1. Build a JsonbValue tree representation of the input value.
2. Flatten the JsonbValue tree into a Jsonb in on-disk format.
3. Iterate through the Jsonb, building a JsonbValue that is part
of the aggregate's state stored in aggcontext, but is otherwise
identical to what phase 1 built.

The motivation for this seems to have been to make sure that any
memory leakage during phase 1 does not happen in the long-lived
aggcontext.  But it's hard not to call it a Rube Goldberg contraption.

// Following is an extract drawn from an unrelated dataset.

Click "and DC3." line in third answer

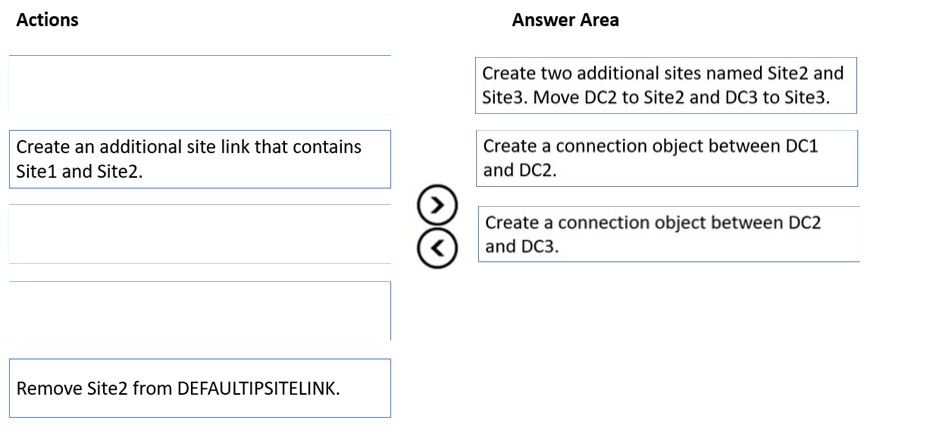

The attached patch series gets rid of phases 2 and 3 by refactoring
pushJsonbValue() and related functions so that the JsonbValue tree
they construct can be constructed in a context that's not
CurrentMemoryContext.  With that and some run-of-the-mill optimization
work, I'm getting 2.5X speedup for jsonb_agg on a text column (as
measured by the attached test script) and a bit over 2X on an int8
column.  It's still a little slower than json_agg, but no longer
slower by integer multiples.

0001 is a somewhat invasive refactoring of the API for
pushJsonbValue and friends.  It doesn't in itself have any
measurable speed consequences as far as I can tell, but I think
it makes the code nicer in any case.  (I really do not like the
existing coding setup where sometimes it's important to capture
the result of pushJsonbValue and sometimes it's not; that
seems awfully confusing and bug-prone.)  The real point though
is to have a way of commanding pushJsonbValue to build the
JsonbValue tree somewhere other than CurrentMemoryContext.

Having laid the groundwork with 0001, 0002 simply amounts to
telling pushJsonbValue to put its handiwork in the aggcontext
and then ripping out phases 2 and 3 of the aggregate transfns.

0003 is some simple micro-optimization of the datatype conversion
code in datum_to_jsonb_internal.

Thoughts?

Really excited about this -- I'll do some testing.  Performance of serialization (generating json output from non json data) is the main reason I still recommend json...jsonb is better in most other cases, but serialization performance is extremely important.  

The other reason json type is needed is being able to serialize WYSIWYG:

superuser@postgres=# select to_json(q), to_jsonb(q) from (select 1 as b, 2 as a, 3 as b) q;
       to_json       |     to_jsonb
---------------------+------------------
 {"b":1,"a":2,"b":3} | {"a": 2, "b": 3}

jsonb output can be obnoxious for aesthetic reasons here as well as uncommon technical ones where key order is important to the receiving processor. Point being, if there was some way to do that in the jsonb interface with good performance, the need for json type (or at least an independent implementation) would completely evaporate.  

The only hypothetical use case for legacy json is precise storage, but that can be worked around with TEXT.